A Punta della Dogana una mostra corale sull’arte del nostro tempo, dove si intrecciano, dialogano e interagiscono i grandi temi della contemporaneità.


Ilaria Ferraris

«Stiamo cercando di trovare altre parole». Così in un’intervista/conversazione del 2019(1) Caroline Bourgeois, conservatrice della Pinault Collection, descriveva il processo creativo e curatoriale che la stava portando, insieme a Thomas Houseago, artista e curatore, e Muna El Fituri, artista, fotografa, regista e storica dell’arte, a immaginare la mostra Untitled, 2020. Tre sguardi sull’arte di oggi a Punta della Dogana. Altre parole, diverse rispetto a quelle già note, più che mai necessarie per descrivere una contemporaneità in ebollizione, sfuggente, a volte insidiosa, che propone di continuo nuove sfide interpretative, a livello individuale e collettivo. Una mostra “dialogata” che nasce da una solida amicizia, da lunghissime conversazioni ricorrenti negli anni, tanto da renderne la progettazione quasi «inevitabile»(2).

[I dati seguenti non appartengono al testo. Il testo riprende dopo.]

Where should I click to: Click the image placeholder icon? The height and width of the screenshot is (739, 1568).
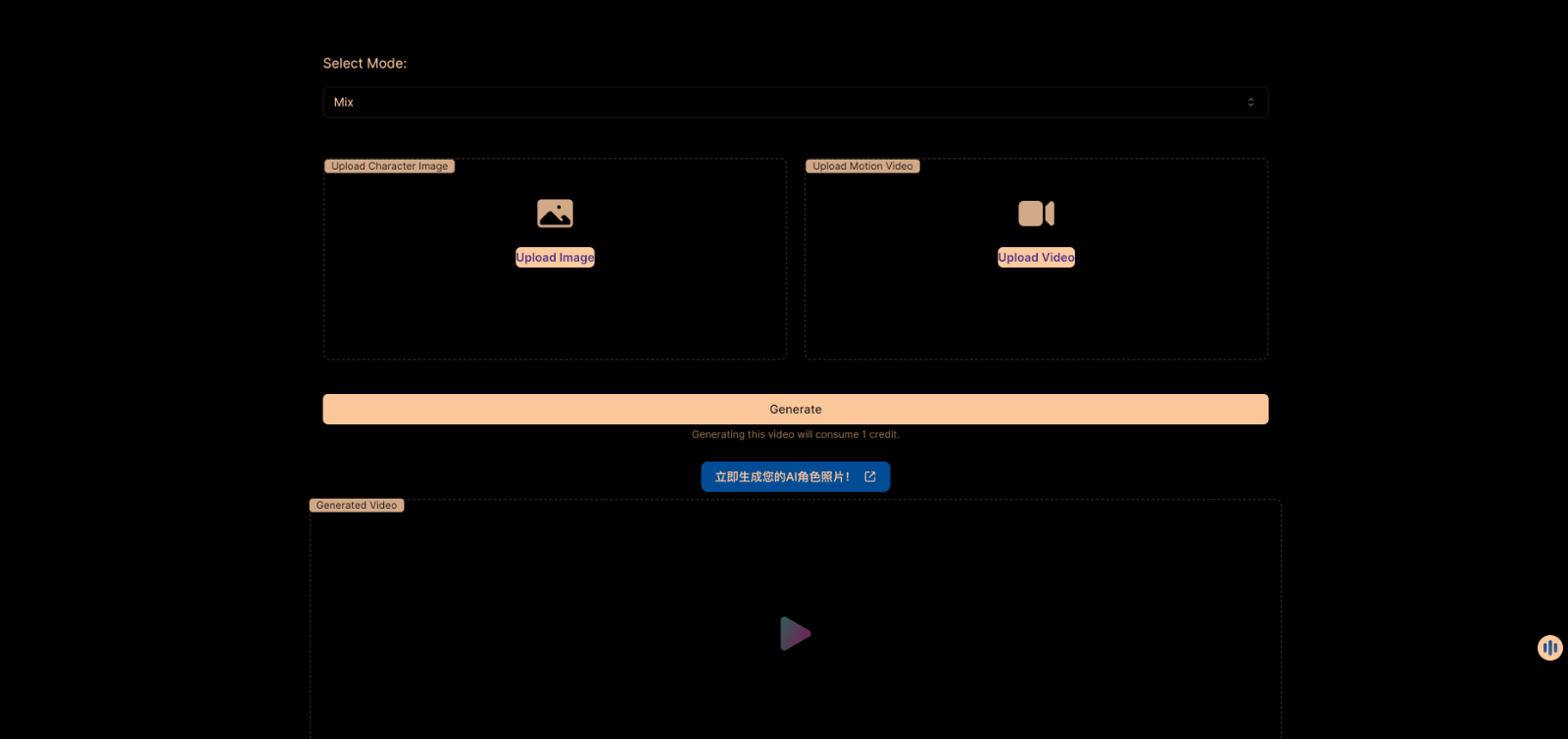pos(555,214)
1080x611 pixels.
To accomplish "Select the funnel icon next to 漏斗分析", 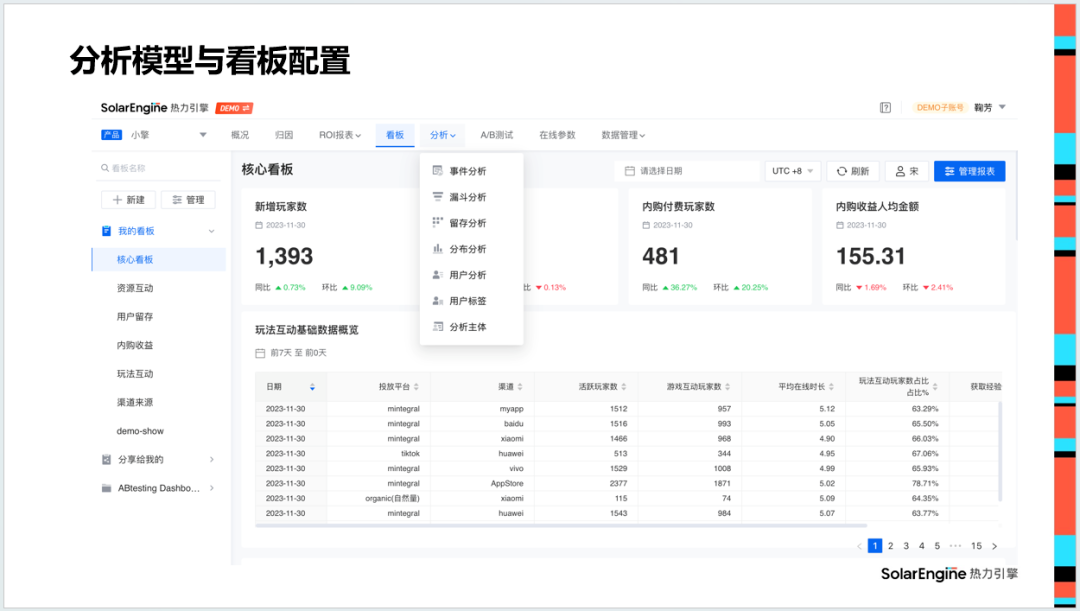I will (437, 196).
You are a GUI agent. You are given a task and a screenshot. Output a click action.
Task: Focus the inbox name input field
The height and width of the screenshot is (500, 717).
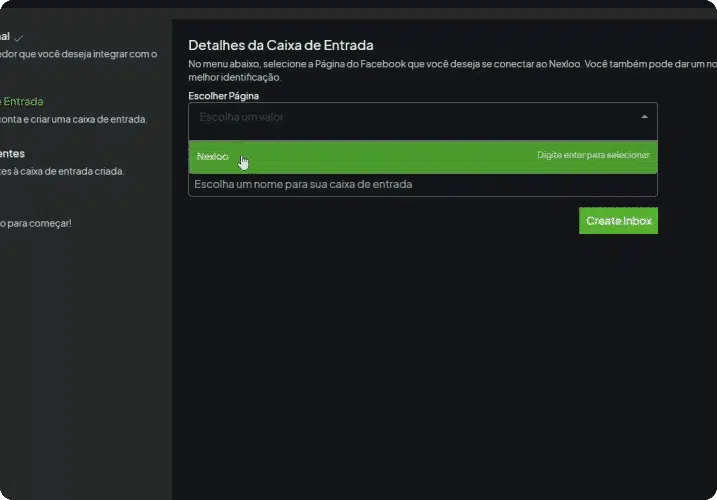pyautogui.click(x=423, y=184)
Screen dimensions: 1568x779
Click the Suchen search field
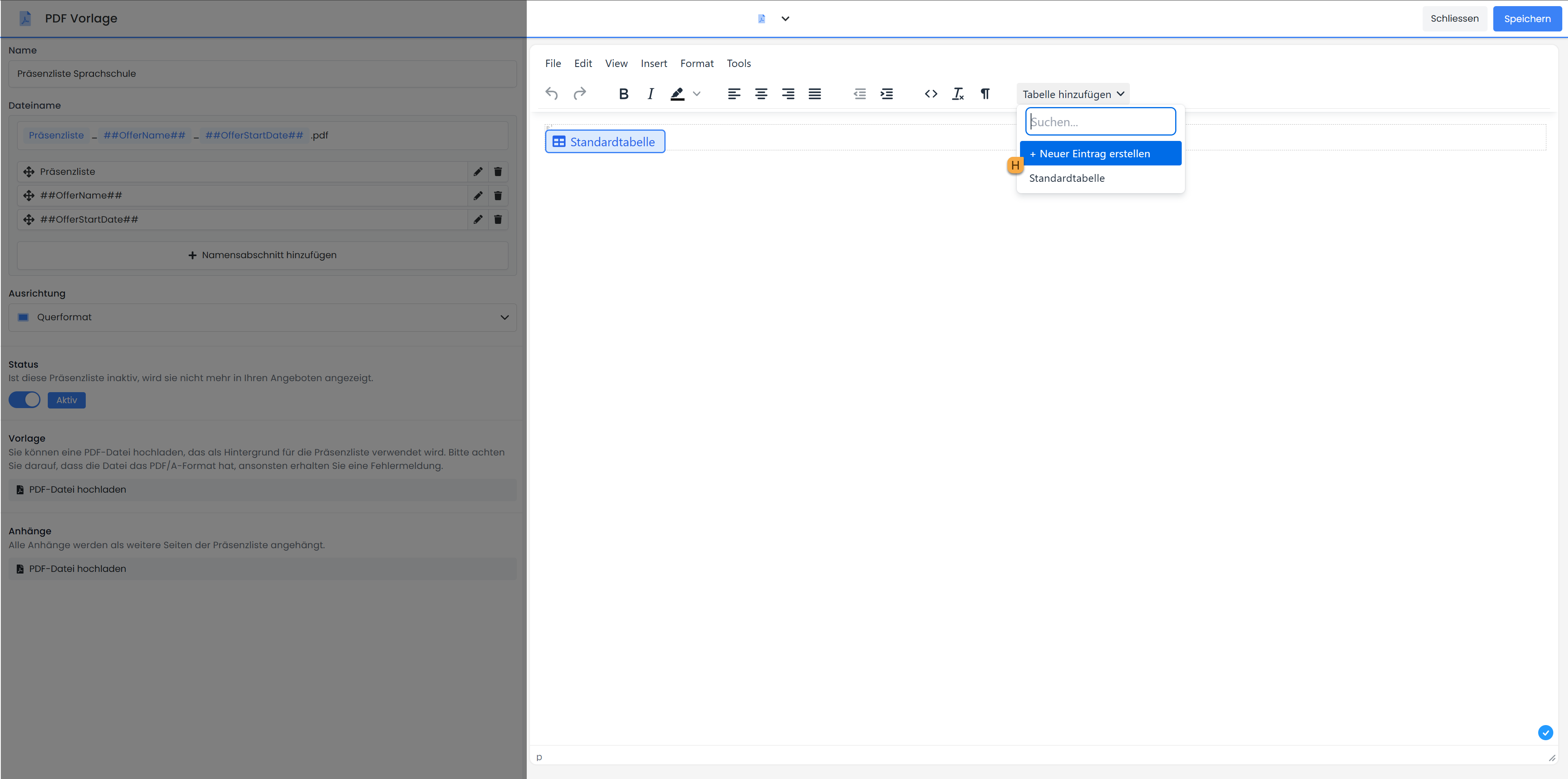(1100, 122)
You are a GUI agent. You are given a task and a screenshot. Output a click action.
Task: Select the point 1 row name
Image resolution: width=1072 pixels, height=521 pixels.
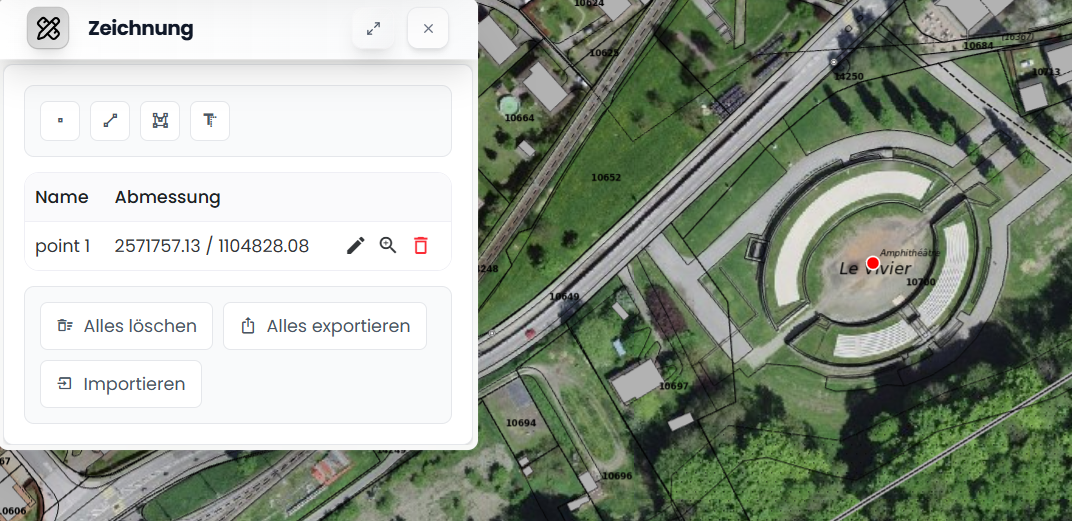(x=62, y=246)
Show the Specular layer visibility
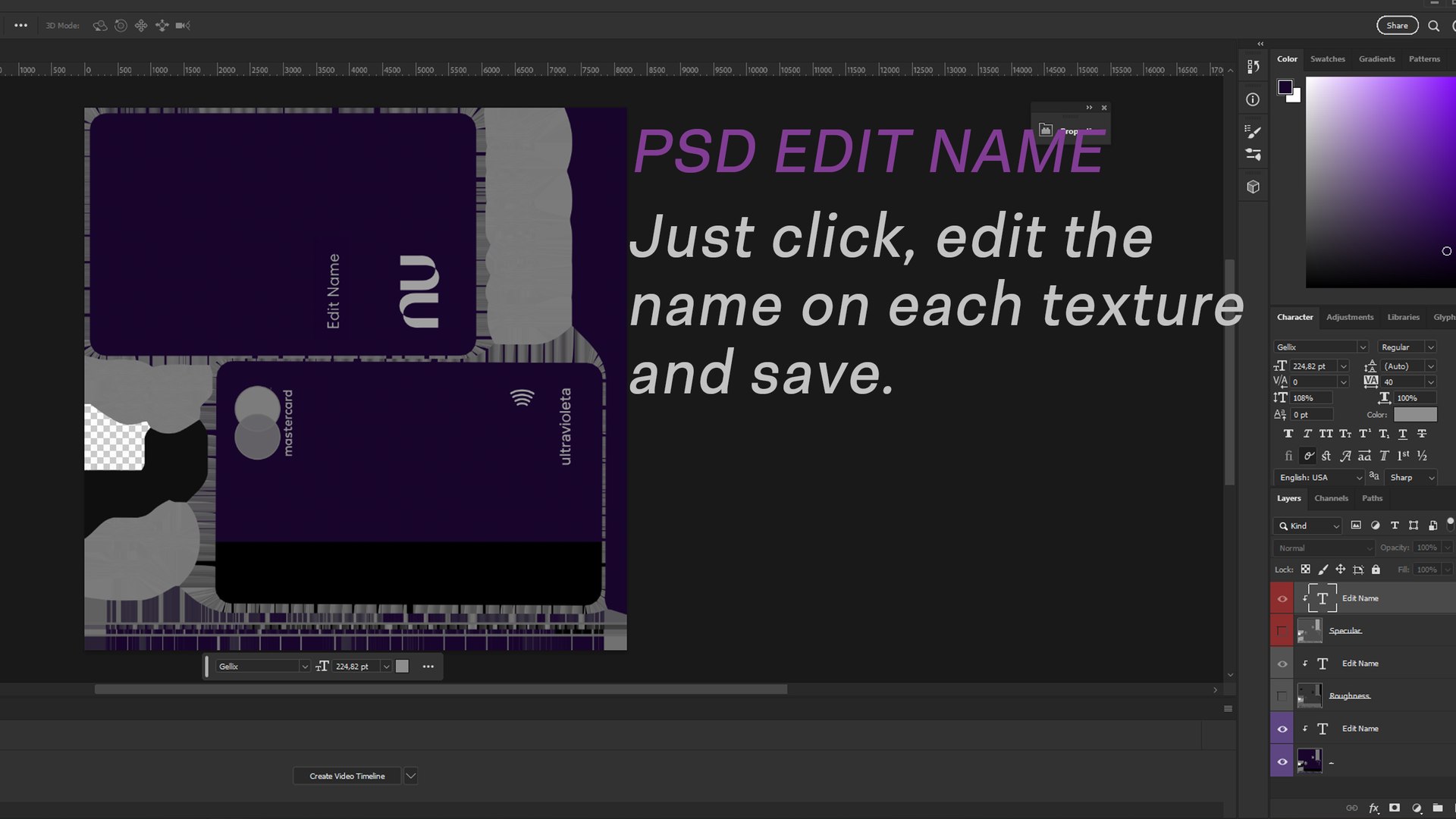 (x=1282, y=631)
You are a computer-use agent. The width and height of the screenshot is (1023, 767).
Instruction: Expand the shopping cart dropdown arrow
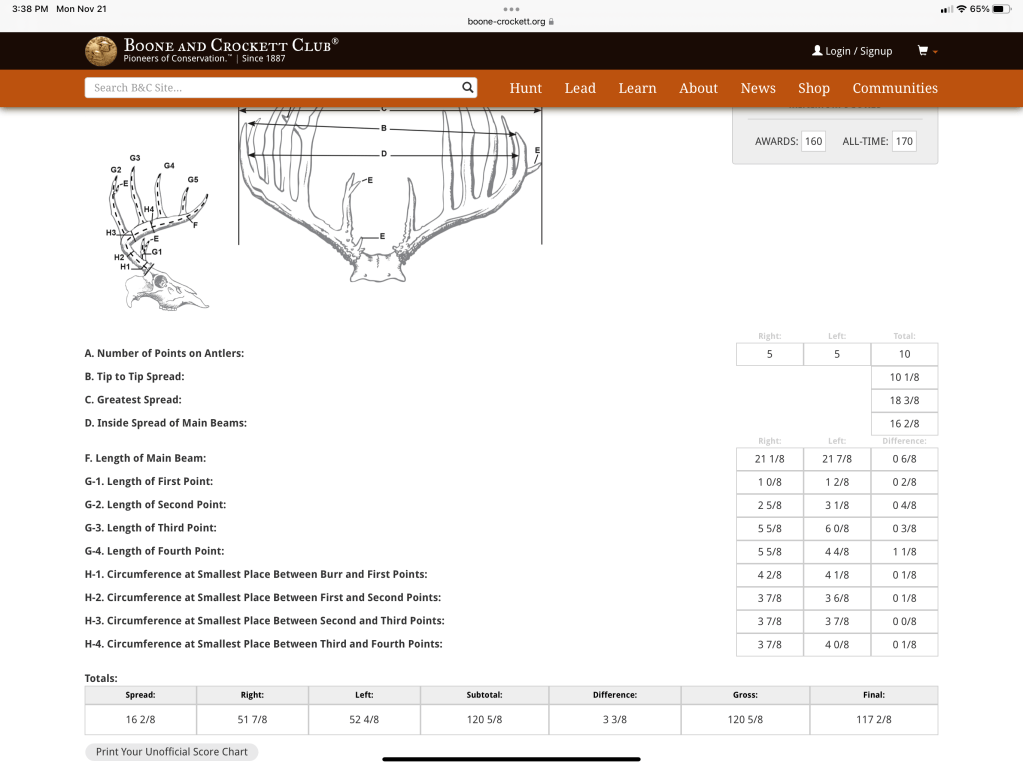click(935, 52)
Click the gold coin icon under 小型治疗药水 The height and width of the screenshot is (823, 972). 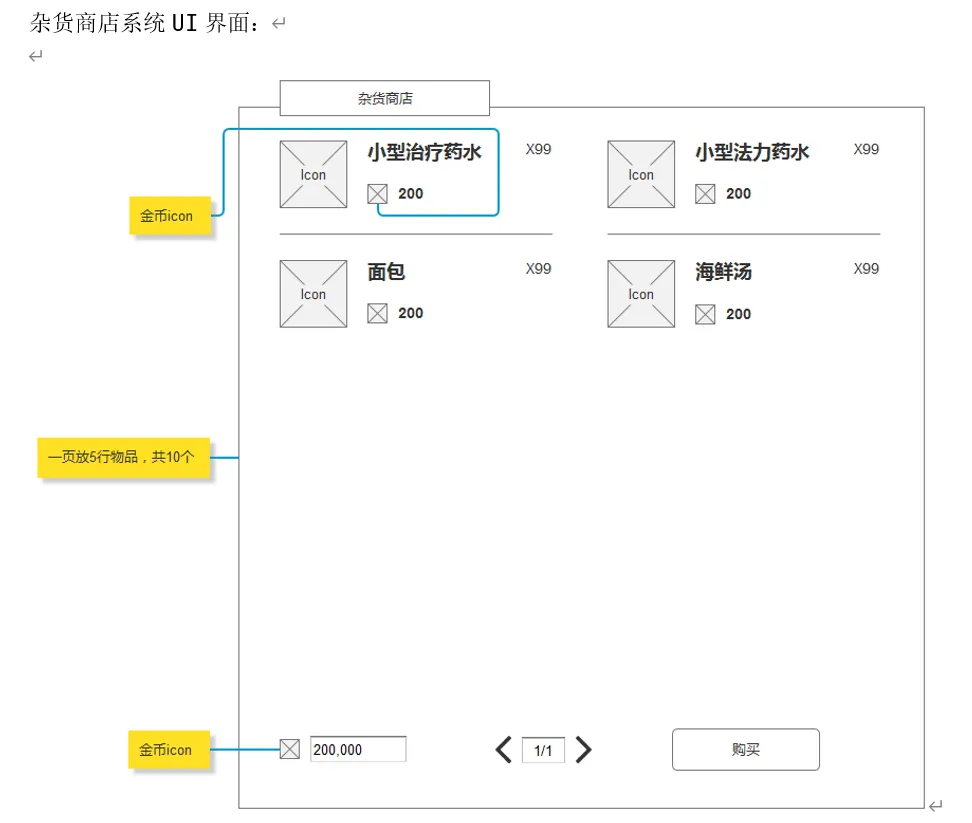tap(377, 194)
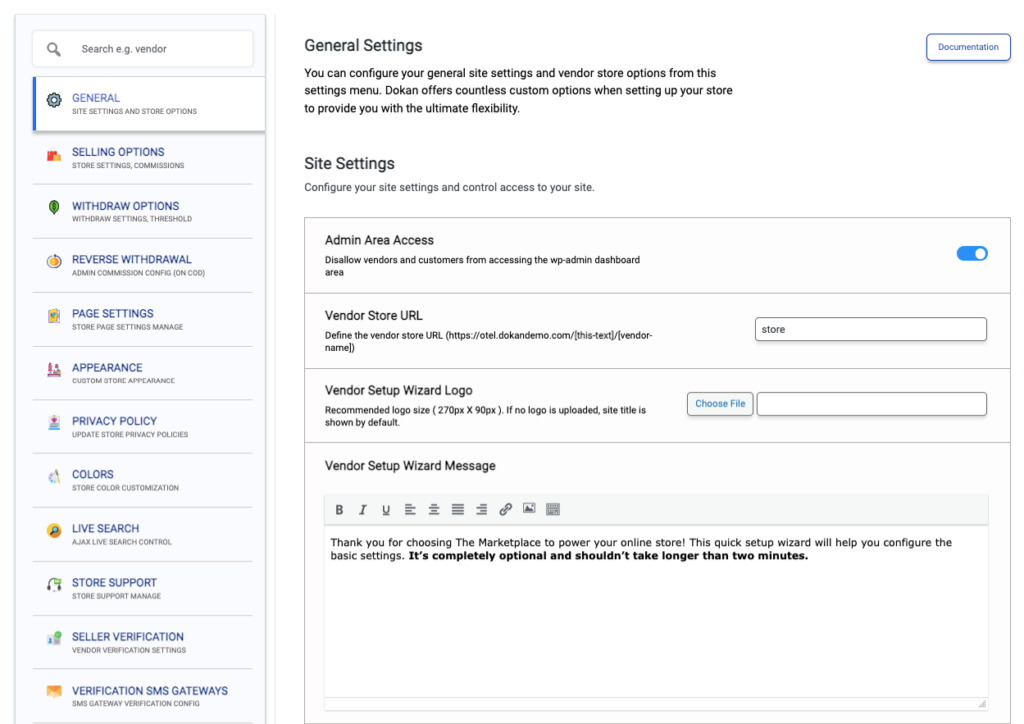This screenshot has height=724, width=1024.
Task: Justify text in the message editor
Action: [x=458, y=510]
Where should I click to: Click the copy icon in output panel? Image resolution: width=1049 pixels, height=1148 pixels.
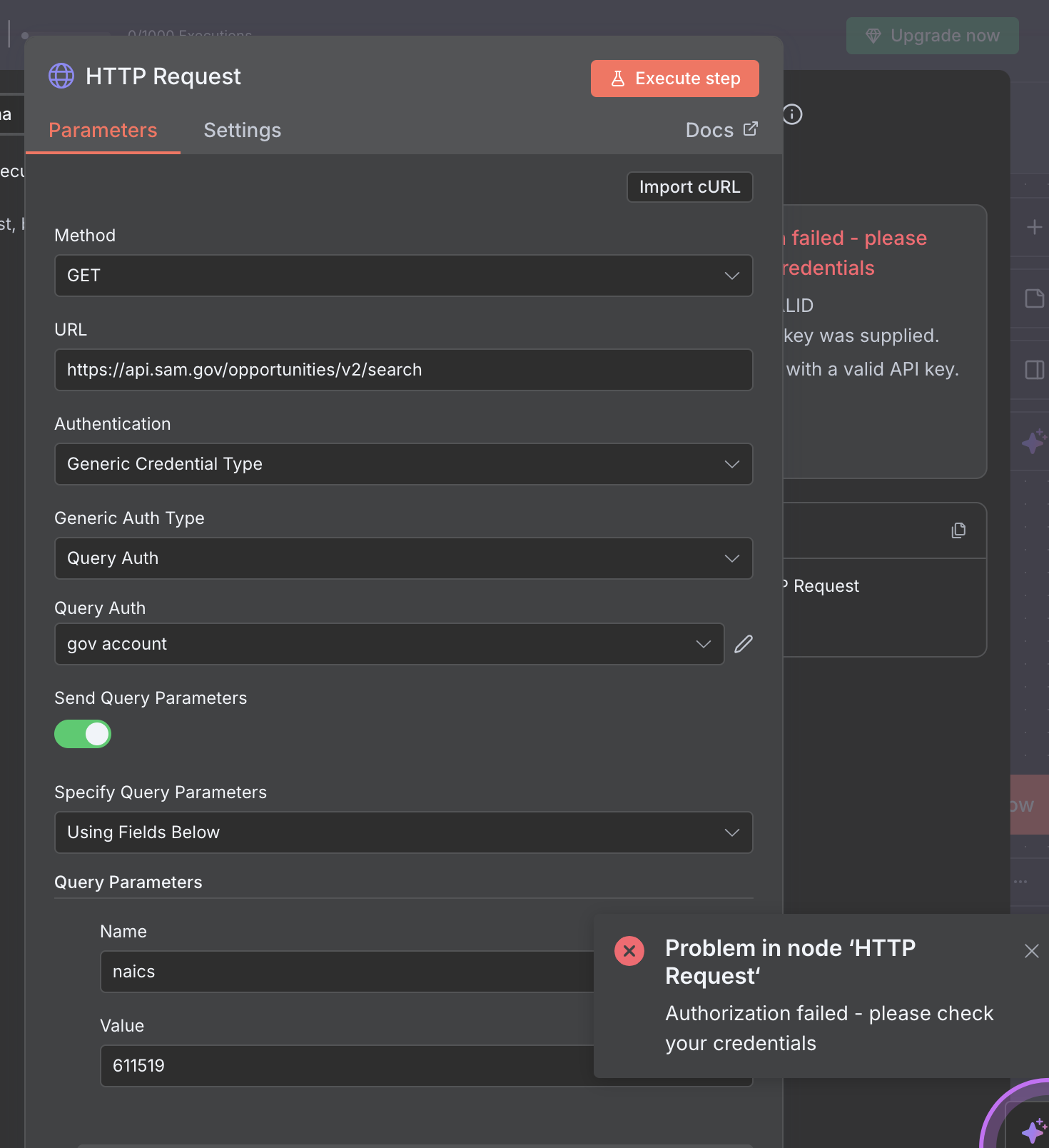click(958, 530)
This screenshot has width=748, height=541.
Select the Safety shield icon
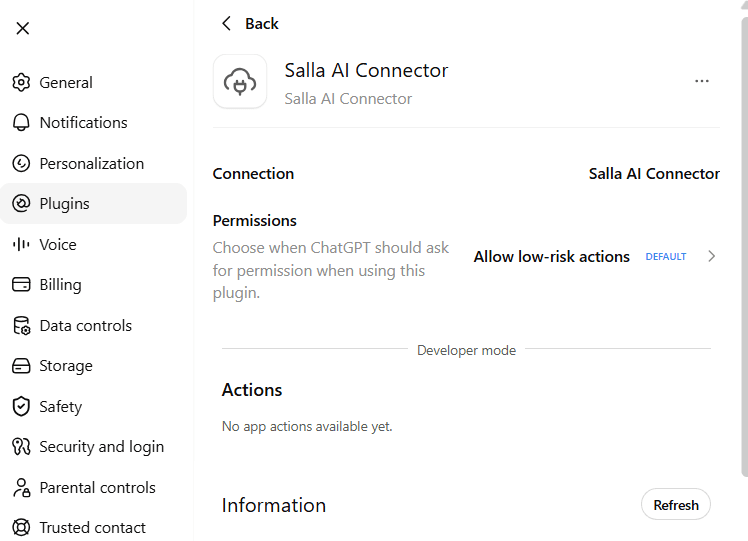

Il percorso espositivo si dispiega su diciotto sale, ognuna circoscritta a un tema (“ln piedi”, “Sesso”, “Gli inizi della pittura”, “Morte”, “Lutto”, “Elementare”, “Urlare”, “Sesso e Rock&Roll”, “Impegno, Roxys”, “Lo studio”, “L’amore è il messaggio”, “Lavoro”, “Ghiaccio”, “Americani”, “Utopia”, “Vita domestica maschile”, “Perdita”), e include opere perlopiù dal 1940 a oggi, provenienti dalla Pinault Collection e da collezioni pubbliche e private internazionali, di oltre sessanta artisti, alcuni anche giovanissimi e sconosciuti, con un’attenzione particolare agli artisti afroamericani e alle artiste, spesso sottorappresentati.

(1) Conversazione tra Helen Molesworth, Caroline Bourgeois, Muna El Fituri e Thomas Houseago, in Untitled, 2020, catalogo della mostra (Venezia, Punta della Dogana, 11 luglio - 13 dicembre 2020), Venezia 2020, p. 24.

(2) Ivi, p. 23.

I tre curatori hanno escluso i grandi nomi dell’arte moderna, troppo ovvi, proponendo, in questa mostra programmaticamente “senza titolo”, esperienze creative meno storicizzate. Si sono presi il rischio di indirizzare il pubblico verso un approccio più sensoriale, per un’esperienza di visita personale, quasi corporea. Hanno quindi evitato di confezionare una mostra “a tesi”, con una visione narrativa, storico-artistica, per privilegiare l’interazione tra le opere e preservarne la pluralità e la complessità. Questioni aperte, dialoghi cercati e individuati anche con l’allestimento.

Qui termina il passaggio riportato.